Bill C-51 received Royal Assent and was signed into law yesterday. I could go on a long rant about this terrible, anti-democratic legislation, but I wouldn’t be saying anything different than I’ve already said before, and (more than once) so I’ll spare you any more repetition… although you should definitely read the post on C-51 that Michael Harris put out last night, because he says it better than I do.
I was checking my Facebook messages before bed last night, and a friend had sent me across an article from the CBC titled C-51, controversial anti-terrorism bill, is now law. So, what changes? It includes a video interview with Public Safety Minister Steven Blaney, who is quite enthusiastic about the new legislation as a way to “keep Canadians safe.” This is the same Steven Blaney who, just three days earlier, accused the NDP and Liberal parties of siding with terrorists when they questioned the government on the Voices-Voix report on the Harper Government’s campaign of harassing and silencing charities, NGOs and the civil service.
Well, so what? It’s just the same old partisan rhetoric, right?
As of yesterday afternoon “encouraging or promoting the commission of terrorism offenses in general” is a crime that can get you jailed… and one which has no clear legal definition within Bill C-51. The Public Safety Minister (and there’s an Orwellian job title) made comments in the House of Commons which signals the Harper Government’s willingness to threaten the opposition — or anyone else — with Bill C-51 if it suits their purposes.

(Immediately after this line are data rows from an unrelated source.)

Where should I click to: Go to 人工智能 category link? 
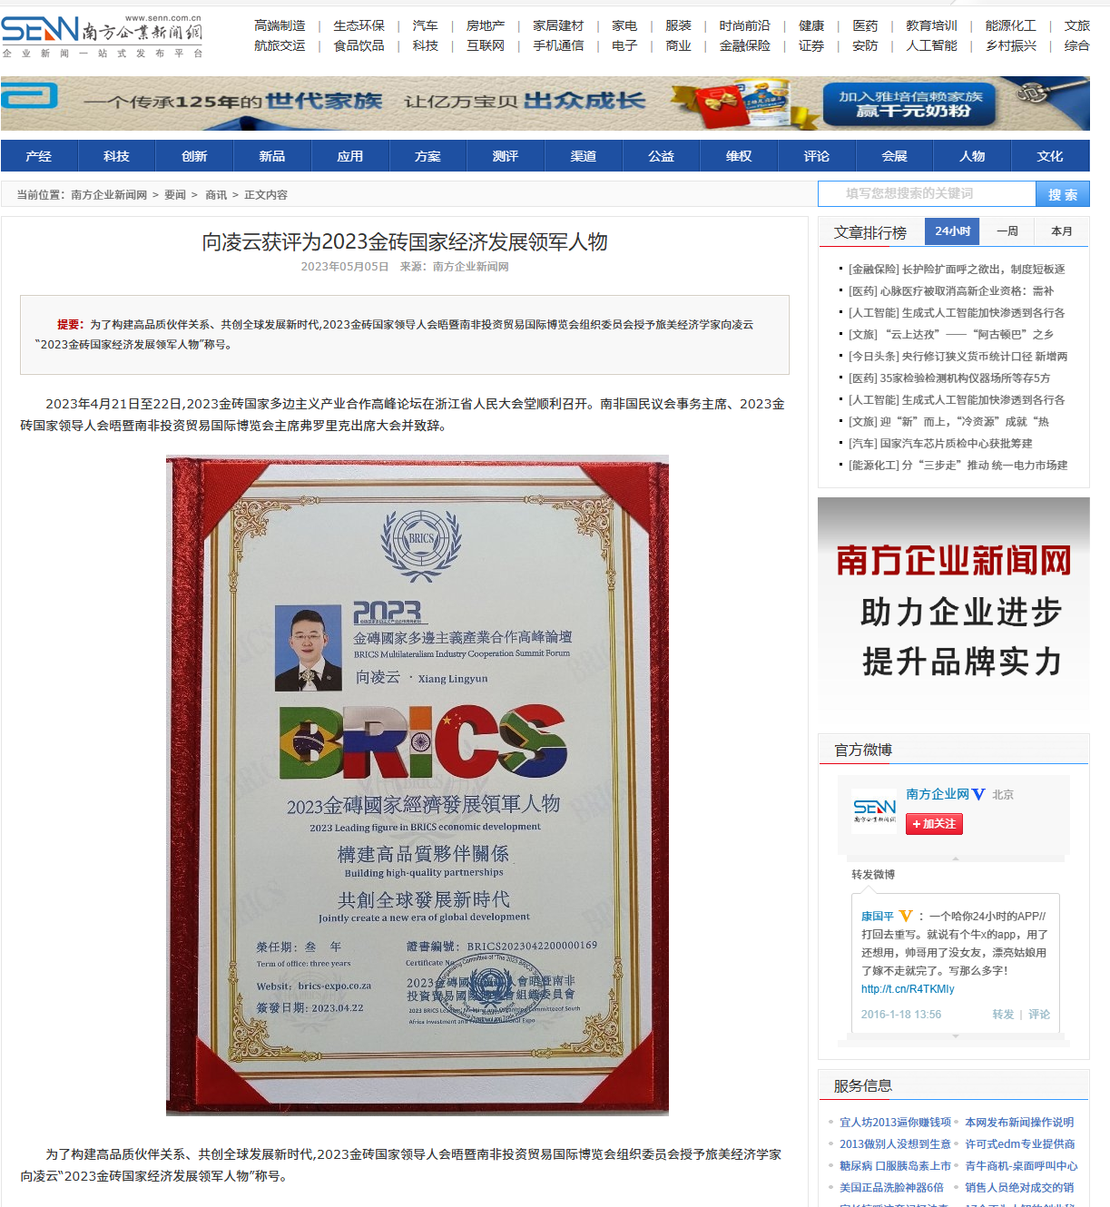(931, 45)
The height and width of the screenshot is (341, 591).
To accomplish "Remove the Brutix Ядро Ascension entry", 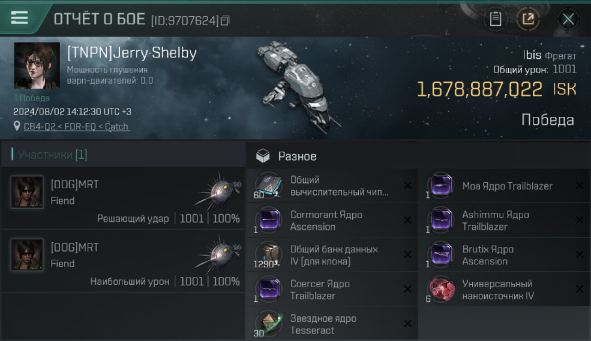I will pos(580,255).
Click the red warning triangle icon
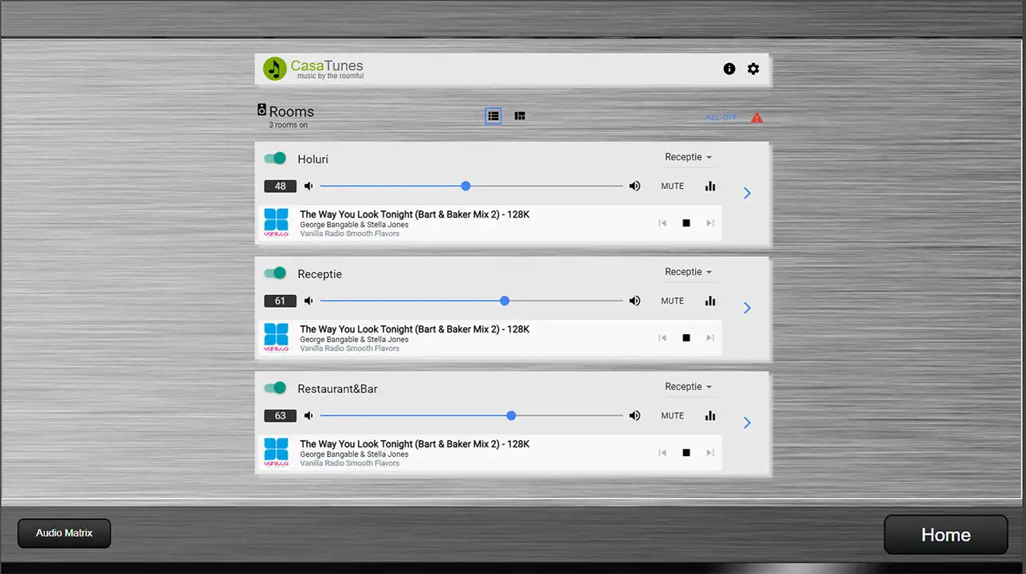The image size is (1026, 574). 757,118
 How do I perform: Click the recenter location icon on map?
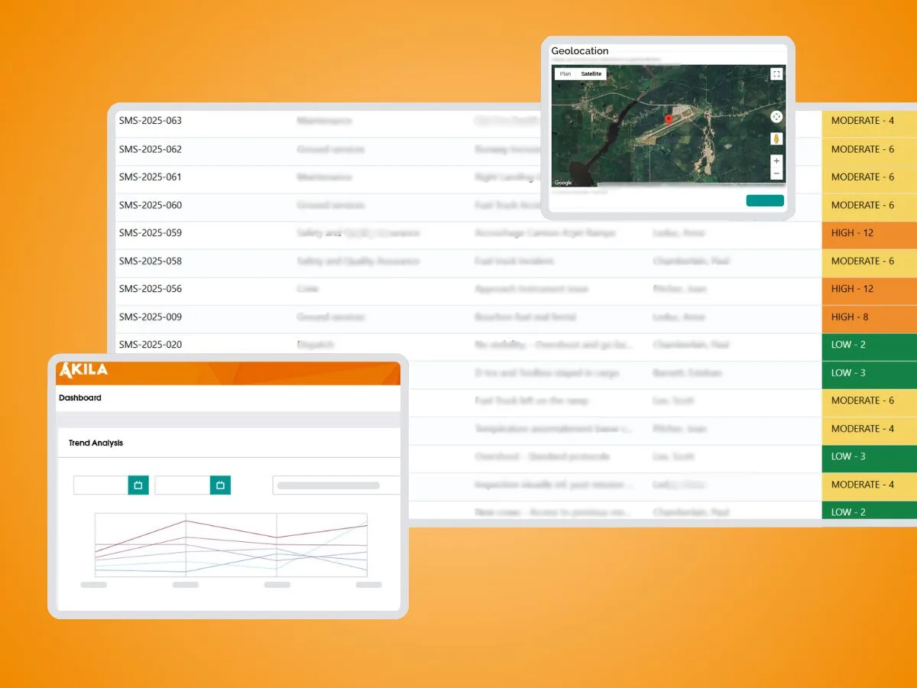coord(776,117)
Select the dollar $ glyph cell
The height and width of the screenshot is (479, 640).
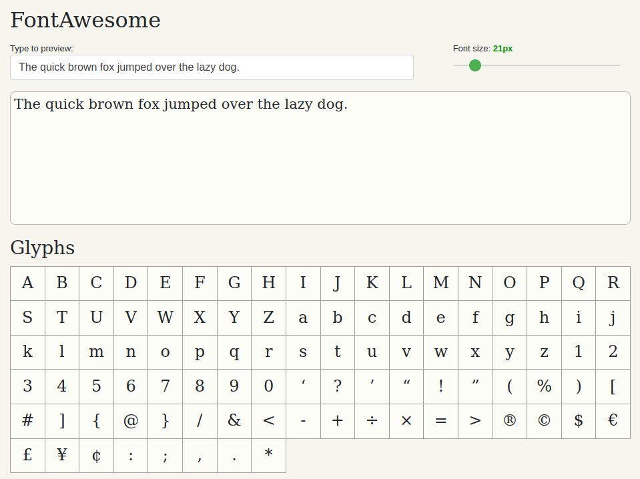pos(579,421)
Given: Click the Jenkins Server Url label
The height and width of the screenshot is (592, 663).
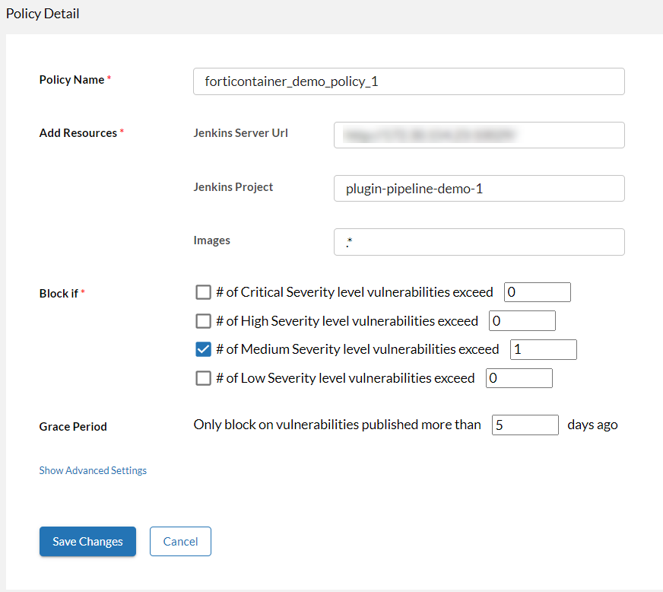Looking at the screenshot, I should click(241, 133).
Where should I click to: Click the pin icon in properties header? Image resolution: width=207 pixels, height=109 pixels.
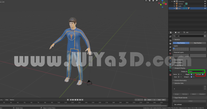click(x=205, y=32)
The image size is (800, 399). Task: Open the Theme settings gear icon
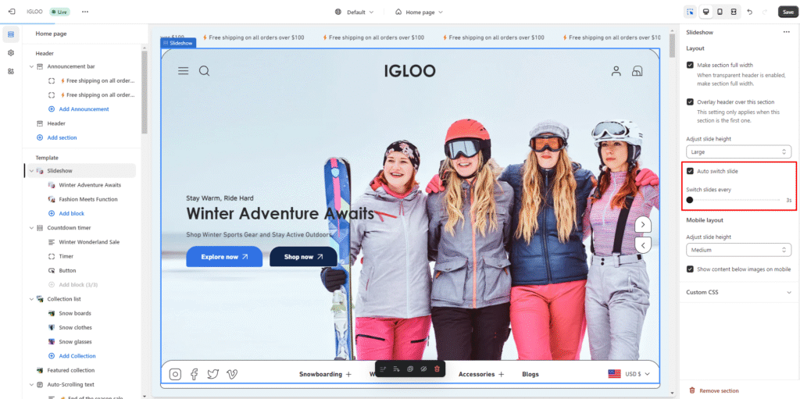click(11, 52)
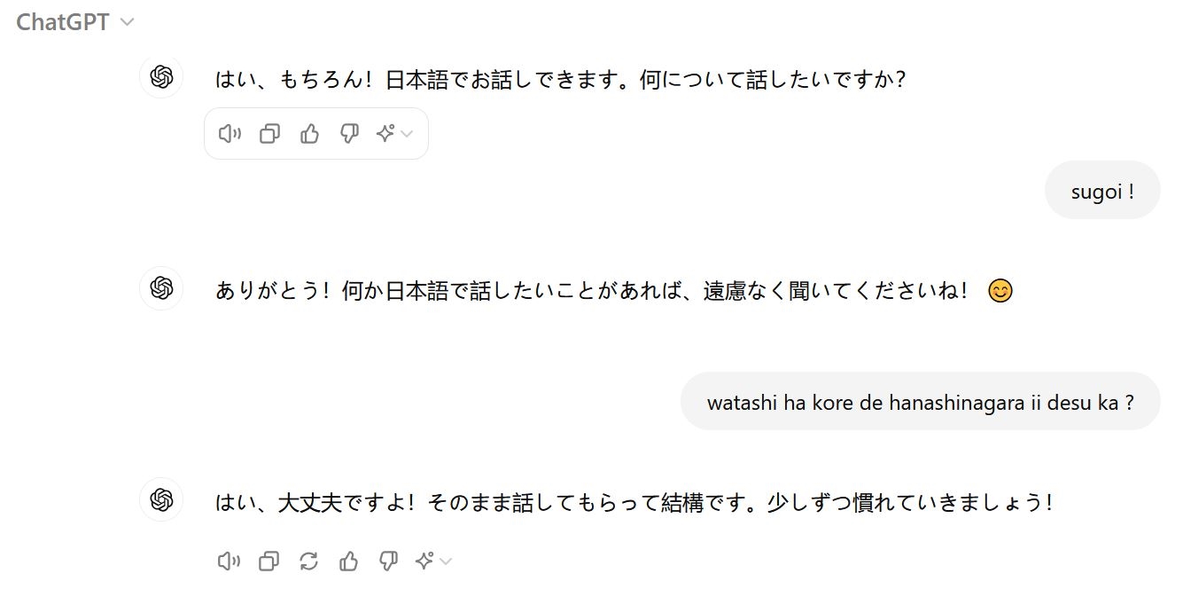
Task: Read aloud the last response
Action: [x=229, y=561]
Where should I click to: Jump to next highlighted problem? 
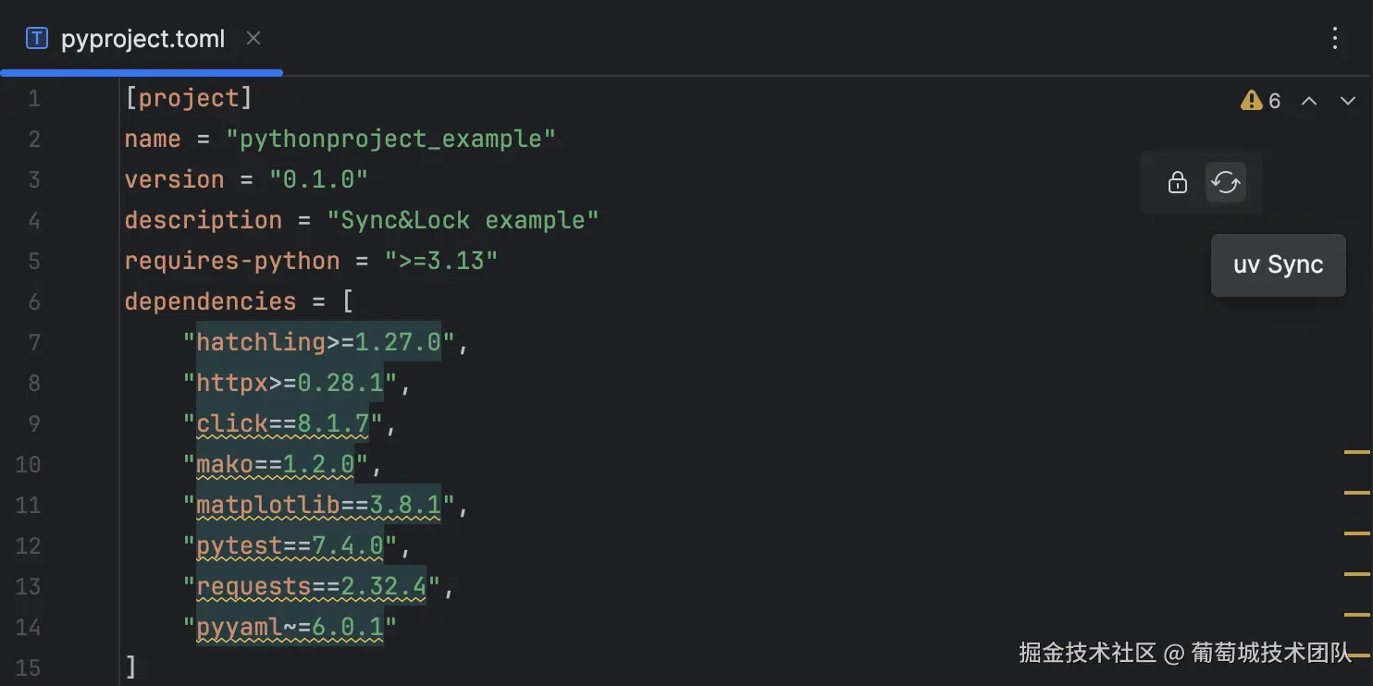click(1348, 101)
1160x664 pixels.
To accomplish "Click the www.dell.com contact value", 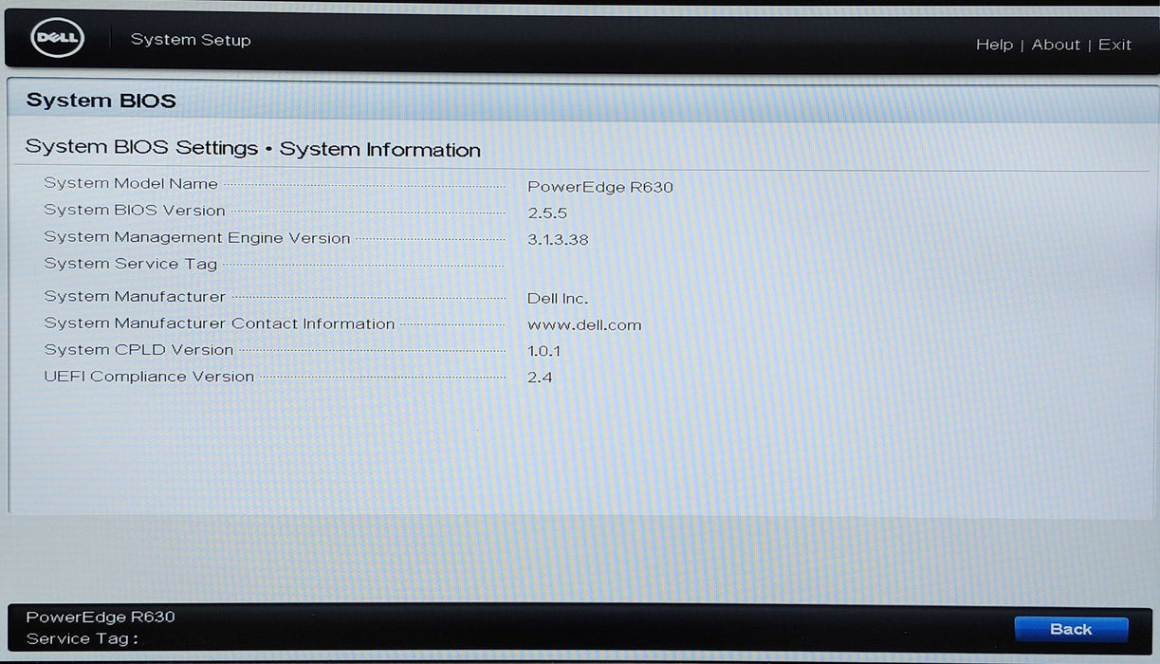I will pos(584,325).
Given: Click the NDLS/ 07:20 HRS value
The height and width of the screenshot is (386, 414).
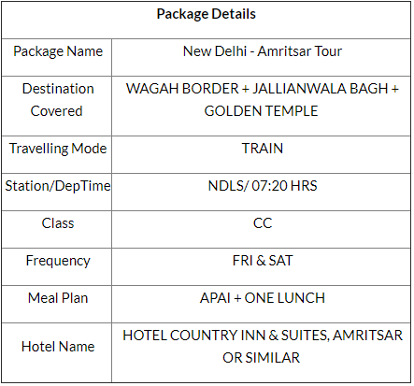Looking at the screenshot, I should tap(263, 186).
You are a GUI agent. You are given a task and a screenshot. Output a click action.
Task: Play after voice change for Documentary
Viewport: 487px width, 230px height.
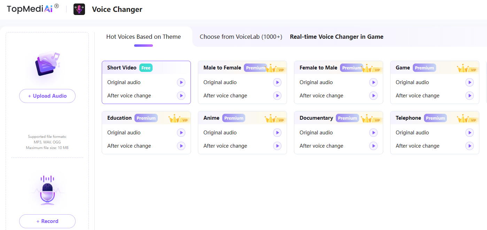click(x=373, y=146)
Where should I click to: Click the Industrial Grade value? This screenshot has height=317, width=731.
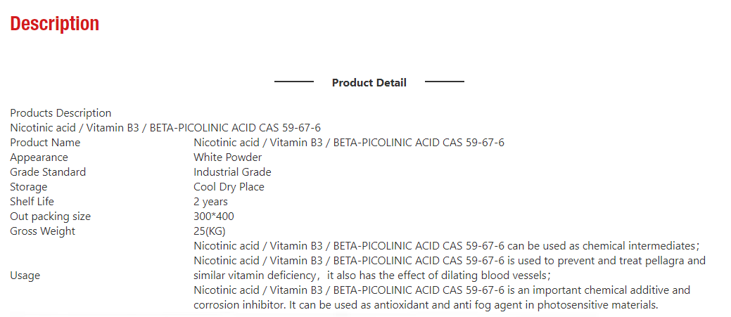(232, 172)
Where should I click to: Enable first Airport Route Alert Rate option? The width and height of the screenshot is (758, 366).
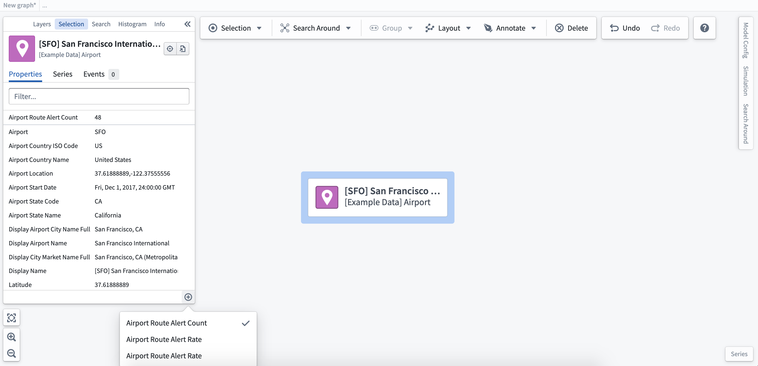pos(188,340)
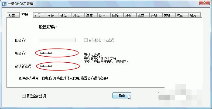The height and width of the screenshot is (109, 212).
Task: Switch to the 方案 tab
Action: [x=13, y=15]
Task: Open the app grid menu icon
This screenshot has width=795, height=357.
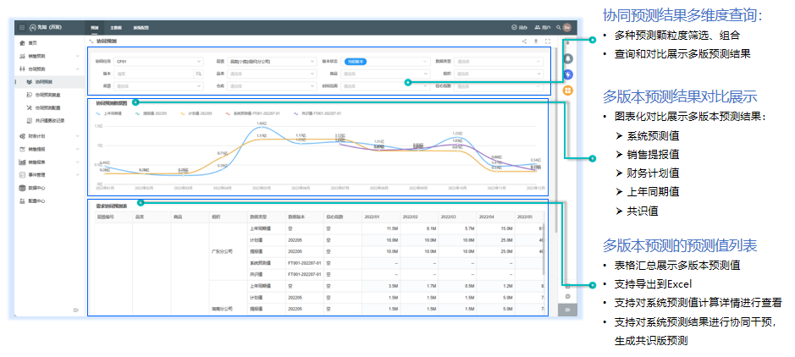Action: pos(21,27)
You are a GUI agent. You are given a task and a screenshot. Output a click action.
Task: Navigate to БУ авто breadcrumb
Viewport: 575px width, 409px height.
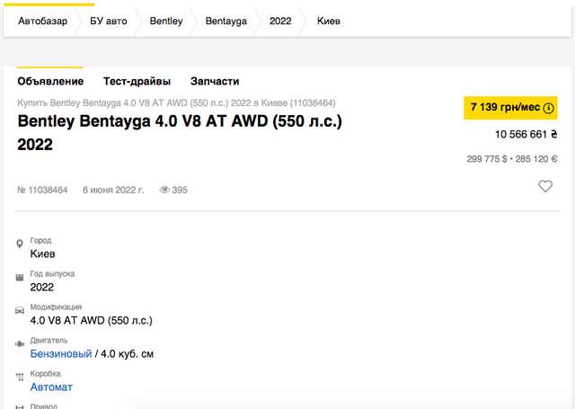tap(108, 21)
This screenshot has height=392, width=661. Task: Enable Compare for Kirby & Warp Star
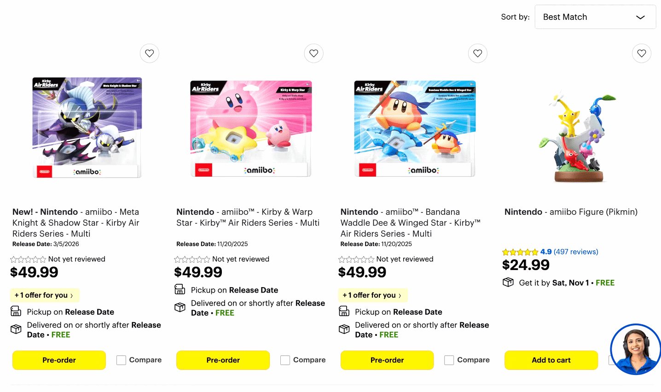click(285, 360)
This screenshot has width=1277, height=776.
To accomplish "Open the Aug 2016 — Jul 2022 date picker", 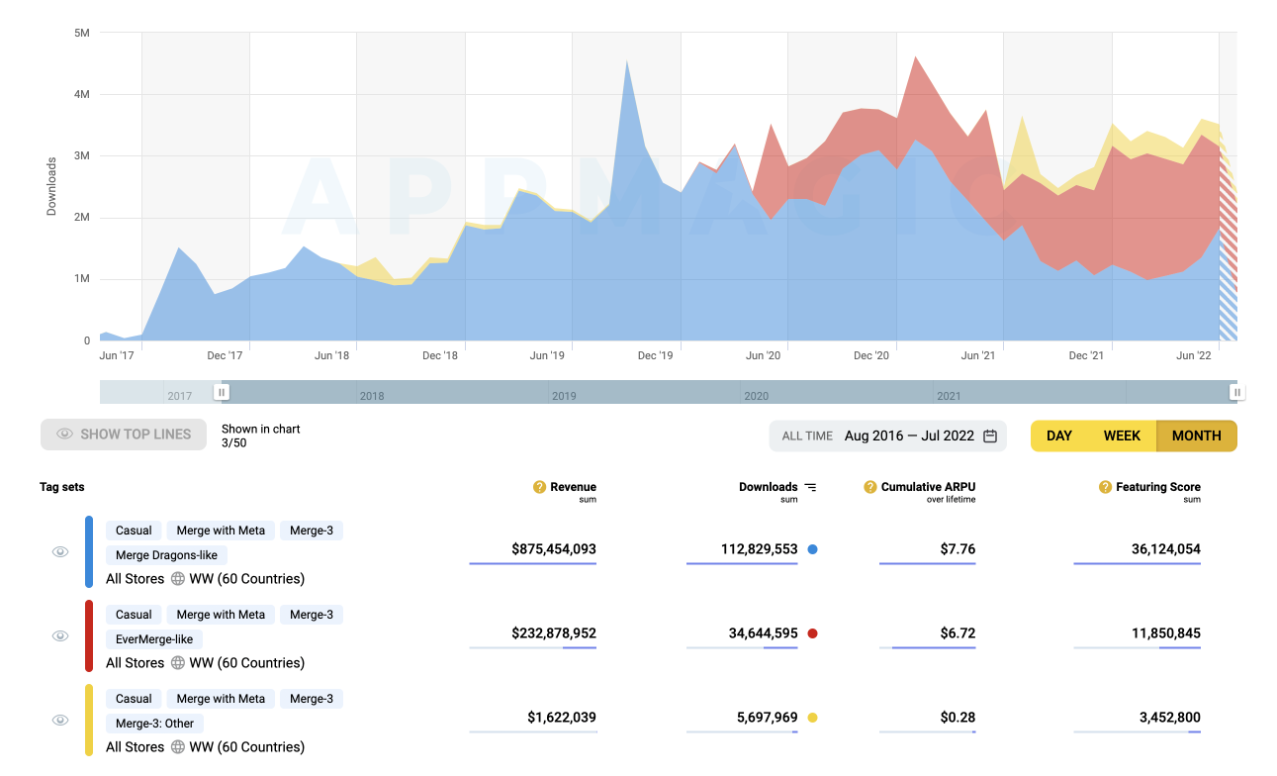I will click(x=909, y=436).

Which brings me back to the other thing I found in my message feed last night: An invitation to an activist training workshop in preparation for the protests against the Pan Am Economic & Climate Summits being held at the Royal York Hotel in downtown Toronto next month. The call to action states that protesters will, starting at about 6:30am, “swarm the Royal York Hotel, and disrupt those entering the Pan Am Climate and Economic Summits” before an early march up Bay Street and then a free lunch at City Hall. Despite organizers’ assurances that their goal is “a joyful protest” with “zero arrests” it’s going to be a raucous and noisy demonstration right at the center of Toronto’s transportation network during a Wednesday morning rush hour, with all the turmoil, disruption and police presence that implies.
And if I were ten years younger, I’d be right in the middle of it.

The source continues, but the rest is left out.